Brazil faces “Agrocalypse” as President fights for survival
PRESS RELEASE – JULY 24th 2017
Brazil faces “Agrocalypse” as President fights for survival
NGOs call on government to break the alliance with the rural lobby and stop the serial attack on the environment and indigenous peoples
Brazil’s President Michel Temer has accelerated the process of dismantling the country’s hard-won social and environmental safeguards as the day approaches when Congress will judge whether to allow him to be prosecuted for corruption. The Brazilian Climate Observatory (OC), a network of 41 civil society organizations, calls on the national and global society to help put an end to government-sponsored attacks on the country’s peoples and nature.
Last month, Temer was charged with corruption by the Attorney General, thus becoming the first sitting President in Brazilian history to face such charges. In August, the Chamber will vote if he should be tried by the Supreme Court, and suspended from office.
In an attempt to win the vote, Temer has been trying to appease the rural caucus (“bancada ruralista”), the most numerous group in the Brazilian Chamber. Over the last few days, he has used his power to deliver on several demands from the agricultural lobby – which spell doom for environmental protection, indigenous peoples, climate commitments, and, ultimately, the very competitiveness of Brazilian agriculture.

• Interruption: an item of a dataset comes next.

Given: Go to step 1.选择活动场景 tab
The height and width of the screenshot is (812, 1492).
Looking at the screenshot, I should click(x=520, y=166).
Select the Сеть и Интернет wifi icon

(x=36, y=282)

The latest blow was dealt to indigenous lands: on Wednesday (19th), by request of “ruralista” representatives, Temer issued an order to the whole federal administration formalizing the understanding that only indigenous lands that were already occupied by 1988 can be recognized as such. The measure is controversial, since several nations were expelled from their traditional lands by ranchers, farmers or governments before that date. According to ISA (Instituto Socioambiental), hundreds of indigenous settlement claims can be frozen by the presidential order.
“President Temer has given in to an old request from the rural sector to block indigenous lands demarcation under the argument that they are following Supreme Court decision, but it is not true that the Supreme Court has decided on it. In fact, the Court already said that these are issues yet being debated, without consensus”, said Adriana Ramos, from ISA.
Last week, another old wish of the agricultural lobby was granted, as the President sanctioned a bill allowing property titles to be given to people who occupied public land until 2011. That equals to an amnesty to land grabbing, which in turn is the main driver of deforestation in the Amazon. According to Brenda Brito, an associate researcher at Brazilian think-tank Imazon, the new legislation will make it harder for Brazil to meet its climate change commitments. “It signals that invading public land is a crime that pays, which is a powerful incentive to more land grabbing”, she says. According to Imazon, in the Amazon alone the bill will mean at least US$ 6 billion in lost revenues by the federal government.
Two days later, also under “ruralista” pressure, the Brazilian government sent another bill proposal to Congress unprotecting 350 thousand hectares from the Jamanxim National Forest, a big protected area in the Amazon. The forest had been subject of a controversial executive order whereby squatters, most of who occupied the area after it was declared a conservation unit, would be granted 486 thousand hectares. Responding to calls by civil society, the Norwegian government, and supermodel Gisele Bündchen, the President vetoed the original proposal – only to submit a tweaked version of it afterwards. Modelling by Ipam (Amazon Institute for Environmental Research), estimates the new bill will cause emissions of 67 million tons of CO2 by 2030 on the Jamanxim area alone, not considering a possible knock-on effect on other protected areas.
“There is also a moral dimension to those acts: signaling that impunity is the rule of the land. In Brazil, forest loss and the current increase in land-related crime bear the fingerprint of this government and its allies in the rural caucus”, says Márcio Astrini, from Greenpeace. He recalls that Brazil is the most dangerous country in the world for environmental activists: 49 were killed last year and this year, to the date, the figure stands at 33.
Temer’s anti-environment escalade has obvious climate impacts: last year alone, Amazon deforestation grew 29 percent, driving Brazilian emissions up even during the worst recession in the country’s history. The attack on indigenous lands and other protected areas draws Brazil away from its domestic and international climate commitments, at a time when the world needs to do more in order to make up for the American withdrawal.
“Brazil was once fêted as a rare good example in the global climate agenda. Now it risks becoming a Trump-sized hurdle for the fight against global warming and global biodiversity loss, besides stimulating an unacceptable rise on land-related violence”, says Carlos Rittl, from OC.
Therefore, the Brazilian Climate Observatory calls on Mr. Temer to stop: cancel the order on indigenous settlements and stand by environmental legislation. By sacrificing the future of a whole country for the sake of his political survival, the President is doing the opposite of what a Statesman is expected to do. Furthermore, he’s jeopardizing the very agricultural sector that “ruralistas” claim to represent: the French market is already being closed to commodities produced through deforestation, and other countries may follow suit.